TASK TO CARRY OUT - Print only what runs from the line that includes "Given: Bookmark the page with star icon" to the end of the listing, word for word, and do not include any pictures.

EXERCISE INPUTS -
Start of Block

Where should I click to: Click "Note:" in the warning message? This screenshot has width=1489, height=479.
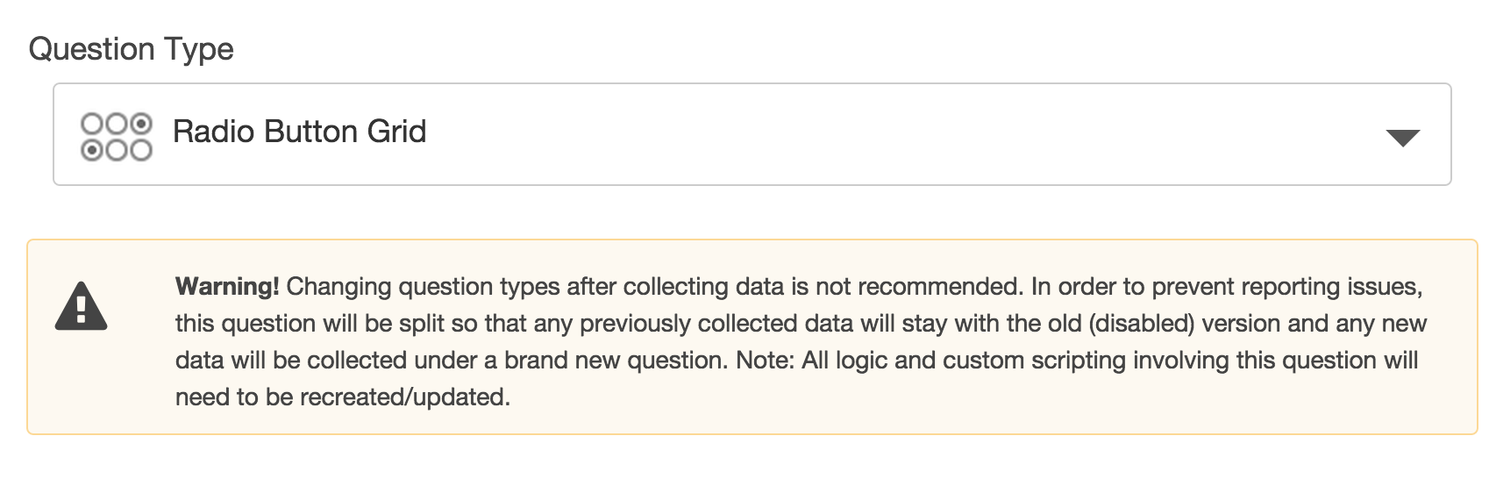765,361
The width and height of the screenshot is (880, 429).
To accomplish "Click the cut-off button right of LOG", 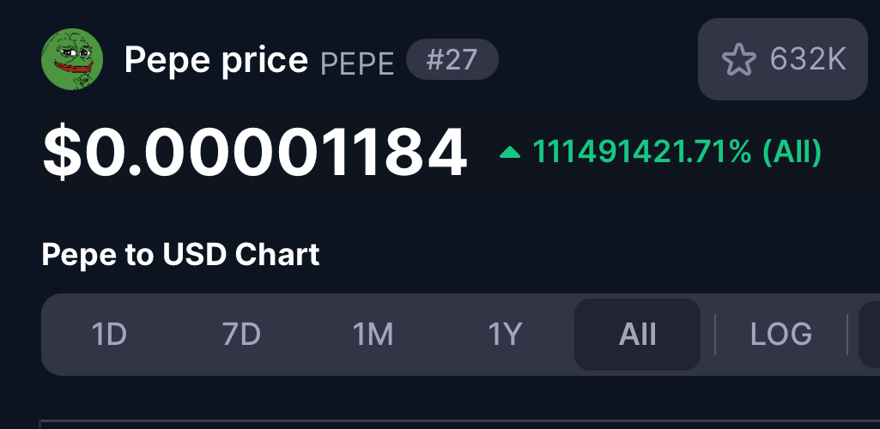I will pos(870,335).
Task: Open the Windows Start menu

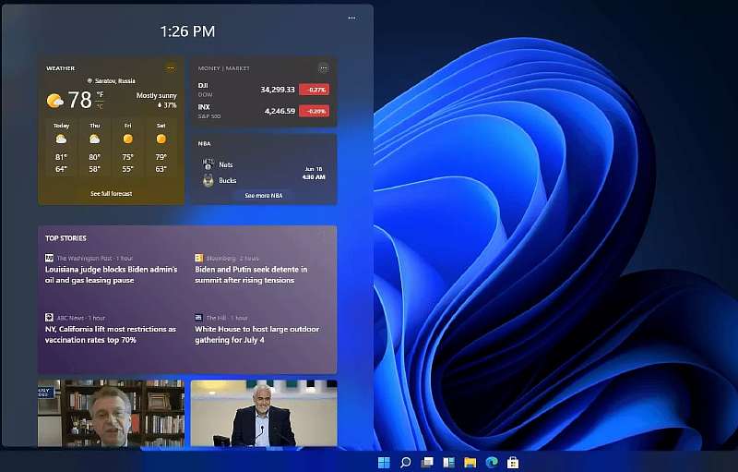Action: click(x=384, y=462)
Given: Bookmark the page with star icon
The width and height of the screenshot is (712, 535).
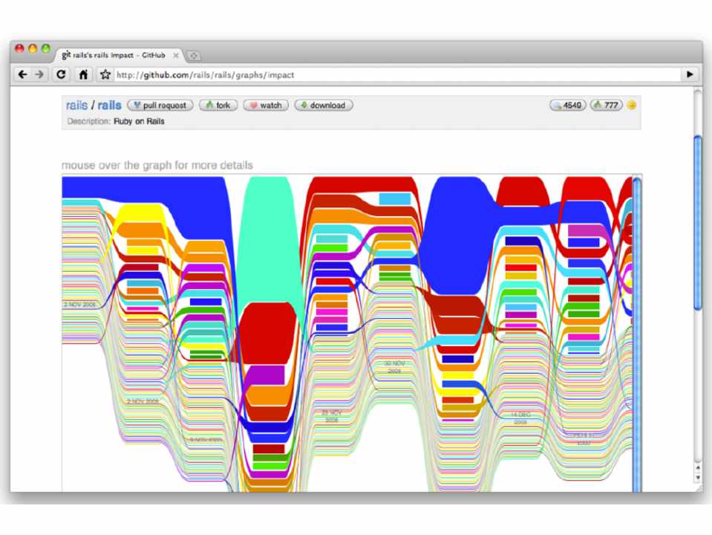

End of Block

RESULT -
Given: Bookmark the page with star icon
The width and height of the screenshot is (712, 535).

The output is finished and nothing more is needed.